Saved data entries:
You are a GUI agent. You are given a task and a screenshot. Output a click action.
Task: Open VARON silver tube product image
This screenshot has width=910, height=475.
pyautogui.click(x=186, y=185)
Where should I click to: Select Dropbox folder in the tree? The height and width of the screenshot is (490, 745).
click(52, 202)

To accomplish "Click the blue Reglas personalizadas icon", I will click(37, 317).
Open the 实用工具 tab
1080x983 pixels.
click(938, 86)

# WHAT YOU WILL DO
What you return must be the entries, given again word for word.

# FINISHED TASK
You are a GUI agent. You are given a task and a screenshot. Output a click action.
Task: Open VARON silver tube product image
This screenshot has width=910, height=475.
pyautogui.click(x=186, y=185)
Where should I click to: Select Dropbox folder in the tree? The height and width of the screenshot is (490, 745).
click(52, 202)

To accomplish "Click the blue Reglas personalizadas icon", I will click(37, 317).
Open the 实用工具 tab
1080x983 pixels.
click(938, 86)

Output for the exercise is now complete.